To help you understand all of that, here is glossary that explains many of the terms and phrases that are used by the bail bond industry.
Some defendants who are accused of low level crimes are lucky to be allowed to be released on their own recognizance. In these situations, the judge sees the defendant as someone who will stick to their word in showing up for court. Defendants will have no prior criminal activity on their record, have good relationships with others in the community, and genuinely appear to regret their mistake and vow to be responsible with the legal process. In other words, they are generally good, honest individuals. Anyone released on their own recognizance will not have to pay to be released from custody.

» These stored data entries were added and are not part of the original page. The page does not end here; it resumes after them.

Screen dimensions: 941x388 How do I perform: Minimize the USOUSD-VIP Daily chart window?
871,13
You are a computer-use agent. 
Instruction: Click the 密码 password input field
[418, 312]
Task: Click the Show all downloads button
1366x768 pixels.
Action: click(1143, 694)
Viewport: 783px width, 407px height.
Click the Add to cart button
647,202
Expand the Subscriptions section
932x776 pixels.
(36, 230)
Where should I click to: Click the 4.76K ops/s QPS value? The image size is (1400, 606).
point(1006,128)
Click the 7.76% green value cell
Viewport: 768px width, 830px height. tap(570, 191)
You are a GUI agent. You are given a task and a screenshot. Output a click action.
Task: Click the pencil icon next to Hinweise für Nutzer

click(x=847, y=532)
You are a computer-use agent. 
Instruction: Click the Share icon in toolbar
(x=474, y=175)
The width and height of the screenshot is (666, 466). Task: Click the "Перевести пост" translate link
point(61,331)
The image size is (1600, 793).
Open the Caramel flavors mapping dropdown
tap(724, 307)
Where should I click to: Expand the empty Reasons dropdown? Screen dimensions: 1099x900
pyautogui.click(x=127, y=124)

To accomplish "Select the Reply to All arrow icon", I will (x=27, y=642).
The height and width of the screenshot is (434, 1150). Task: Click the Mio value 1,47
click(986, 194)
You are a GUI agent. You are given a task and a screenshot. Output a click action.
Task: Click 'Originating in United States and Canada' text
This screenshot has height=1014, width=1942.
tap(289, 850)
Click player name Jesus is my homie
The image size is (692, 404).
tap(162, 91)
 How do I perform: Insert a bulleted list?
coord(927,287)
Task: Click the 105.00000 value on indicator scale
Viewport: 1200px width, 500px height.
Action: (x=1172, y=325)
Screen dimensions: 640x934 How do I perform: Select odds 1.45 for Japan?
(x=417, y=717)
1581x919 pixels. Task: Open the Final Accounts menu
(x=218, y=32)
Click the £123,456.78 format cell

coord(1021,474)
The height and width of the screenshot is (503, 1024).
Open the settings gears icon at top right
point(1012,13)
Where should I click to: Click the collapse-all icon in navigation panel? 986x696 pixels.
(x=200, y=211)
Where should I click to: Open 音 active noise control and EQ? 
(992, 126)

A bail bond company, such as Long Beach Bail Bonds, will work with the defendant and their loved ones to create a custom payment plan. The bail bond costs 10% of the full bail amount, which is called the premium, and the defendant will have a certain period to pay off these premium payments. Premium payments can be paid in cash, credit, debit, and checks, and are non-refundable.
The defendant and/ or loved ones may need to pledge collateral for a bail bond. This is in addition to the premium. Collateral must be of significant value, such as jewelry, a house, or a car. If the defendant skips bail, the bail bond company takes the collateral. However, if the defendant is compliant and appears for court, the collateral is returned to the original owner after the cases has concluded, regardless if the defendant was convicted or cleared.
A bond indemnitor is also commonly called a co-signer or guarantor. This person is responsible for making sure the defendant shows up for court and obliges to any other release terms and conditions. This person is usually a friend or family member of the defendant’s.
Skipping bail is when the defendant fails to show up for court. The court will issue a bench warrant for their arrest, and then the bail is typically forfeited.
Once the defendant skips court, they become a wanted person. The bail bond company will hire a bounty hunter to locate the defendant and return them to court and police custody.